Зал заседаний сделали из оранжереи. Это помещение отличалось на редкость отвратительной акустикой. На весь зал мог звучать лишь очень хороший голос. Как правило, очередную речь слышали только сидящие на передних скамьях, а остальным депутатам приходилось стоять в проходах или у кафедры.

«Начать хотя бы с того, что половина членов Думы (сколько нас, около 400, ну скажем 200) 200 членов Думы, с своих мест никогда ничего не слышат. Такова акустика зала. Чтобы понять о чем идет речь, половина членов Думы должна встать с мест и направиться к кафедре, где, стоя в проходах, и мешая другим, они получают возможность следить за ходом законодательной работы. Но когда заседание длится от 11 утра до 1 часа (перерыв), от 2 до 6 (второй перерыв) и от 8 вечера до 12 ночи, то нельзя же все заседание простоять в проходах».
——————————
#### [Задача 1]
Объясните по извлечённому тексту, почему половине членов Думы приходилось вставать с мест и идти к кафедре. Ответьте в одном–трёх предложениях.
#### [Задача 2]
Ответьте по извлечённому тексту на три вопроса, каждый ответ с новой строки:
(a) Из какого помещения сделали зал заседаний?
(b) Сколько примерно членов Думы названо в цитате?
(c) С какого и до какого часа шла вечерняя часть заседания?
Дальше идёт отдельный материал, не связанный с текстом.

#### [Исходные данные]
——————————
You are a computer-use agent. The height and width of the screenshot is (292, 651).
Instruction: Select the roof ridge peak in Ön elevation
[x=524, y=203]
——————————
#### [Ответ 1]
Из-за плохой акустики зала они со своих мест ничего не слышали. Чтобы понимать, о чём идёт речь, и следить за ходом законодательной работы, им приходилось стоять в проходах у кафедры.

#### [Ответ 2]
(a) Из оранжереи.
(b) Около 400.
(c) С 8 вечера до 12 ночи.